Exercise description => Using the data below, return the stretch from the line that contains "Cultures (167, 111)" through the line that contains "Élevages (34, 110)", both included, exactly as it stands and nothing beyond it.
(Entries supplied)
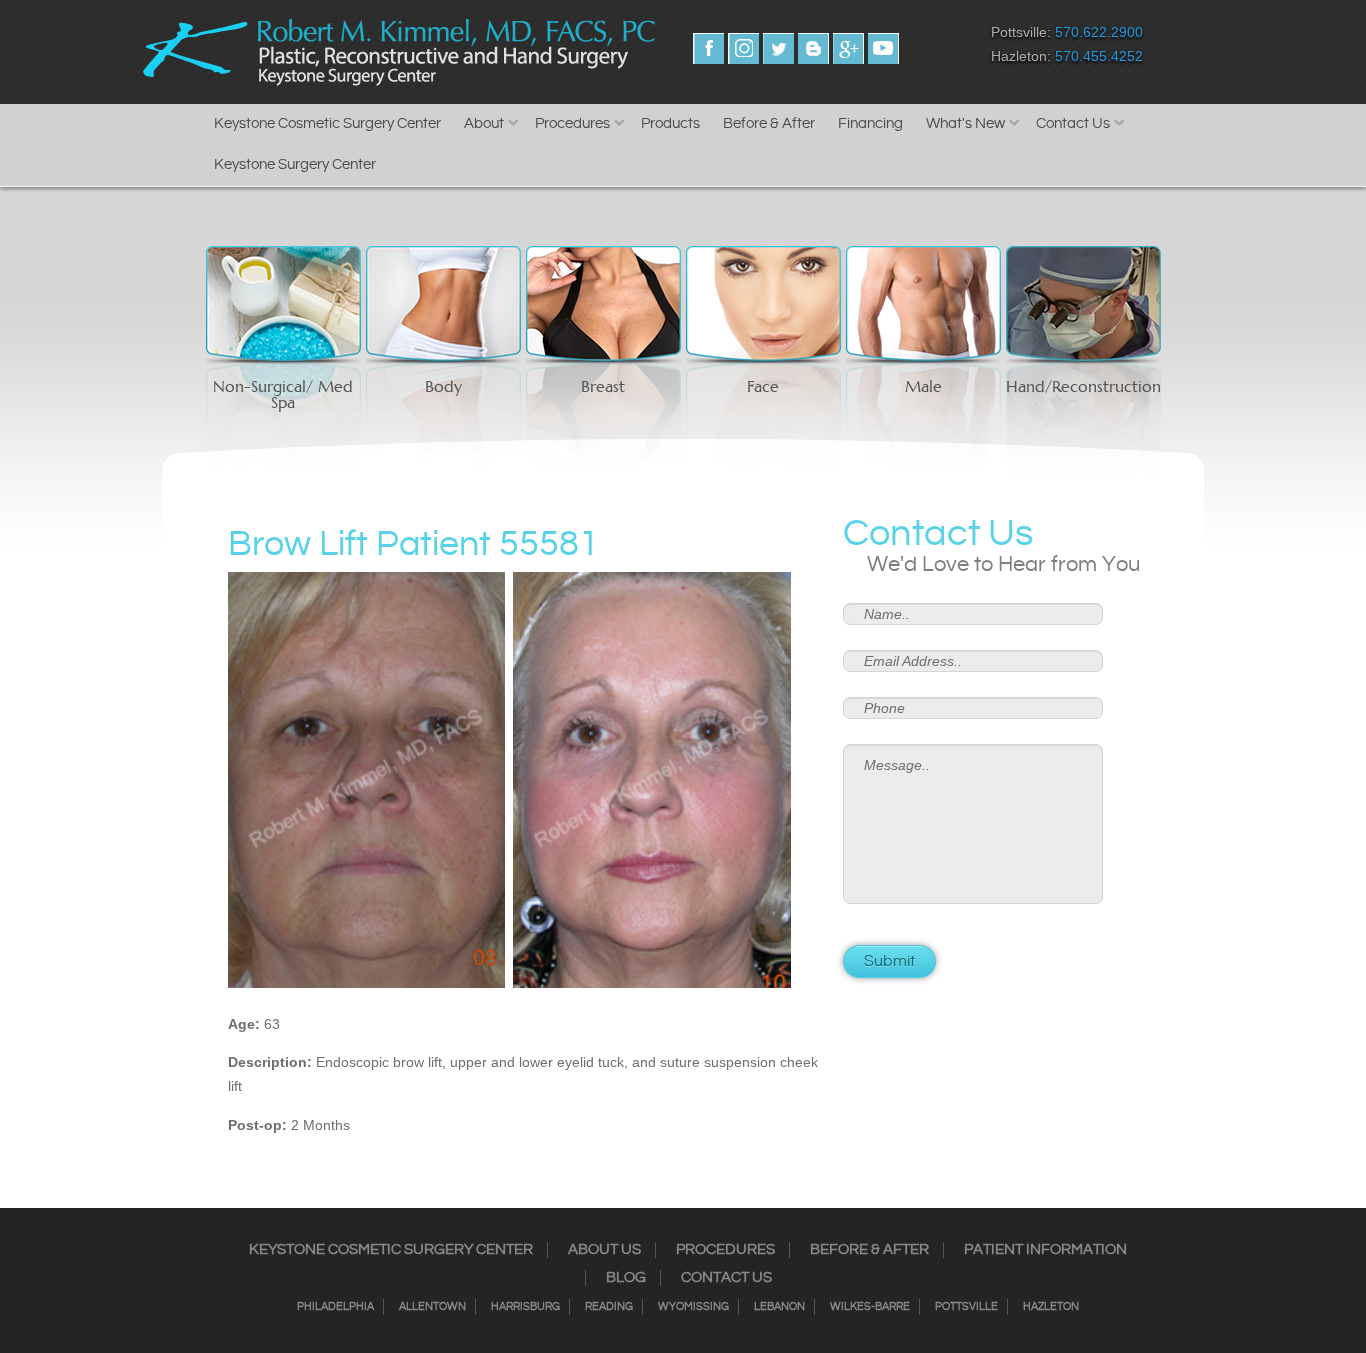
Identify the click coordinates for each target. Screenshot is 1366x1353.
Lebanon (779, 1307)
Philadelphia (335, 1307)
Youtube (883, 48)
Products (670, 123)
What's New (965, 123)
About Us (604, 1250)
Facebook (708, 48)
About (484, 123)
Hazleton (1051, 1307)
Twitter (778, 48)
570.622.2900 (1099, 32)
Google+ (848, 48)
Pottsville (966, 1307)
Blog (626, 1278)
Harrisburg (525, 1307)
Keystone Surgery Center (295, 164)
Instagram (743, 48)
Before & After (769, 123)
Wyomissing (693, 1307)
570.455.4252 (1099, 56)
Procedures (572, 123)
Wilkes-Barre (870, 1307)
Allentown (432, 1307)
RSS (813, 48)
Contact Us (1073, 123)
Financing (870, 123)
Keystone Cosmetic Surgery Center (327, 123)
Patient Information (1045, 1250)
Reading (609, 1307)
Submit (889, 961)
(End Entries supplied)
(Entries supplied)
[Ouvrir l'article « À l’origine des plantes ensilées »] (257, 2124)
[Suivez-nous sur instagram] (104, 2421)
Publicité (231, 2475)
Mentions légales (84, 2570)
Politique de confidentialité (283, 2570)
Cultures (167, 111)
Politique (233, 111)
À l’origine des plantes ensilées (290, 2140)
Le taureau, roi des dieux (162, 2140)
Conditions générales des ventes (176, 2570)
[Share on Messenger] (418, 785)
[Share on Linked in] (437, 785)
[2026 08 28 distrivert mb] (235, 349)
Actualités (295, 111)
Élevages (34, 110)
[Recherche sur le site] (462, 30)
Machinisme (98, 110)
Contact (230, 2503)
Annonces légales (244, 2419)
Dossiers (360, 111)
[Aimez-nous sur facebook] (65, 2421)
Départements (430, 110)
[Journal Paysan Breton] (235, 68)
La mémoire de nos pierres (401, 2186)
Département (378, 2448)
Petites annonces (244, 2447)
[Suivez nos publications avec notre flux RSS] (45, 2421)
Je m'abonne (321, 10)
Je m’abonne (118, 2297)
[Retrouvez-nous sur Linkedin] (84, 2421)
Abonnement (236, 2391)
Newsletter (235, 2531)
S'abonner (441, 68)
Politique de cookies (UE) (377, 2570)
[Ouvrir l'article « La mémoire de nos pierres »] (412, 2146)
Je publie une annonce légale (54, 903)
(End Entries supplied)
(Entries supplied)
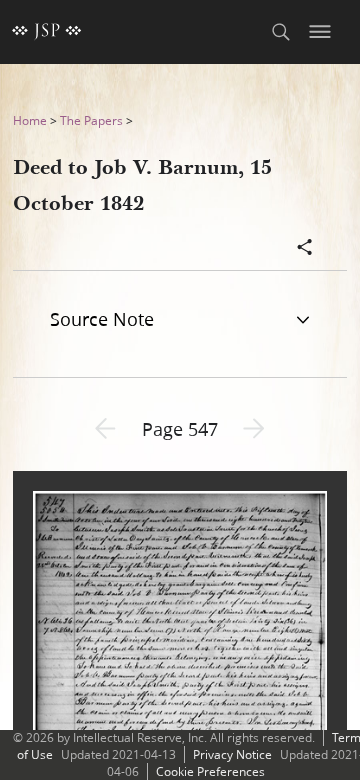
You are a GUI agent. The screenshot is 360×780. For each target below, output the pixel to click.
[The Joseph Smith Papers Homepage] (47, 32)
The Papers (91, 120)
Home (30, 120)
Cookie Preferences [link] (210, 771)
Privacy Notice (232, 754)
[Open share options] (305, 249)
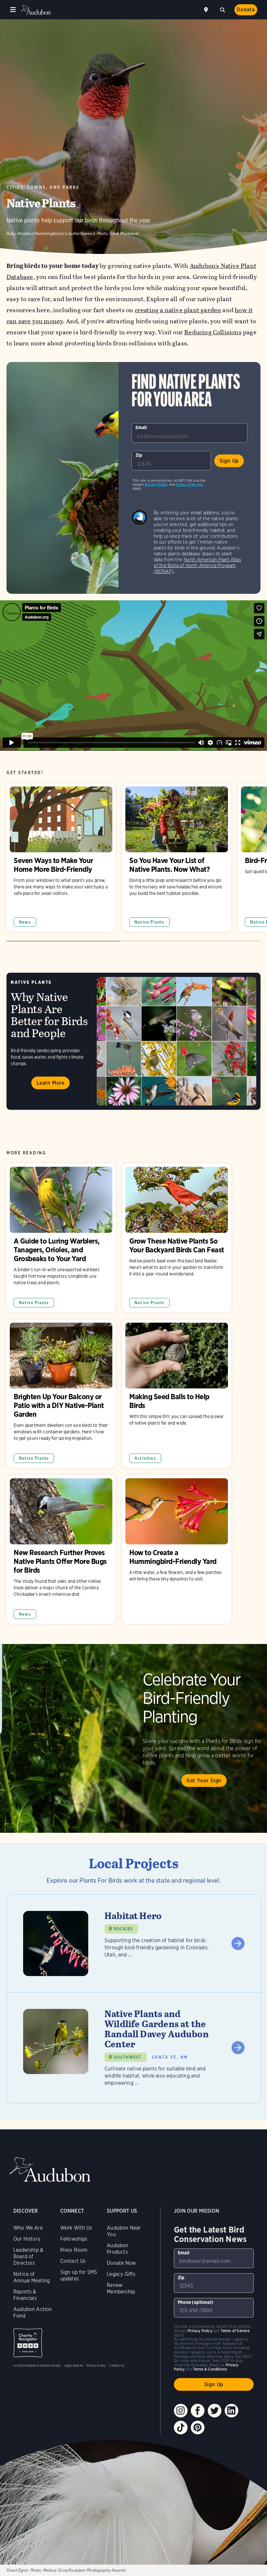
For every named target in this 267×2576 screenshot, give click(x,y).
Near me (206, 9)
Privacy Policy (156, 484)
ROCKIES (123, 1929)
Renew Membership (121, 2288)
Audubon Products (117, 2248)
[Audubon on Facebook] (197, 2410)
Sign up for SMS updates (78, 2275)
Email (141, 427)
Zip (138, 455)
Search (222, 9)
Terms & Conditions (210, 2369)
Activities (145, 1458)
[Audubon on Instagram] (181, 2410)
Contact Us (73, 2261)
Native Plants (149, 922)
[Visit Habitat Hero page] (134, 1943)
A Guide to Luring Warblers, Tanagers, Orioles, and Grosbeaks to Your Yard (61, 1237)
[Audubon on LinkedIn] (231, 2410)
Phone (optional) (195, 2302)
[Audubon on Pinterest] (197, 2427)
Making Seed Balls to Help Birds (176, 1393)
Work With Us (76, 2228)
(End Entries supplied)
Expected output =>
Cultures (167, 111)
Politique (233, 111)
À l’origine des plantes ensilées (290, 2140)
Le taureau, roi des dieux (162, 2140)
Conditions générales des ventes (176, 2570)
[Share on Messenger] (418, 785)
[Share on Linked in] (437, 785)
[2026 08 28 distrivert mb] (235, 349)
Actualités (295, 111)
Élevages (34, 110)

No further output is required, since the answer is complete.